The Risk Contribution of Stocks

Part three

COMMENTARY

In the previous two Insights in this series, we focused on the risk of various stockbondmanaged futures portfolios, and examined how much of this risk comes from each of their three component asset classes.1 Based on what we believe are some reasonable assumptions about volatilities and correlations, we first showed that most of the risk of traditional stock-bond portfolios comes from stocks.

For example, 92% of the risk of a 60/40 stock/ bond portfolio is contributed by stocks.

Diversifying the portfolio by adding managed futures yields some interesting results. As we distribute the risk of the portfolio approximately equally across the three asset classes, it turns out that the risk-adjusted expected return of the portfolio potentially improves. Among the specific hypothetical scenarios we presented, a portfolio with 20/50/30 allocations to stocks/bonds/ managed futures turned out to have the highest Sharpe Ratio among portfolios whose allocations to the three asset classes were constrained to add up to 100%.

In this final Insight, we explore the possibility and the consequences of relaxing this constraint.

Why should we consider relaxing the 100% constraint? Can this be achieved in practice?
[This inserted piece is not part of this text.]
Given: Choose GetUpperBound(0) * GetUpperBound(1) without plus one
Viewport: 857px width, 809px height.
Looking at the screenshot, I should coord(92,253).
We have shown, albeit under fairly simplistic assumptions, that a 20/50/30 portfolio may have a higher Sharpe Ratio than most others. However, the fact remains that, in the real world, it is extremely rare to find portfolios with allocations as high as 30% to alternative strategies. In our view, most portfolios continue to be significantly under-diversified, and, in most cases, stocks continue to be the biggest source of risk, their contribution often exceeding 90%. We believe the main reasons for this under-diversification are (i) the historical lack of availability of diversifying strategies, and (ii) when available, the opportunity costs, both real and perceived, of utilizing them.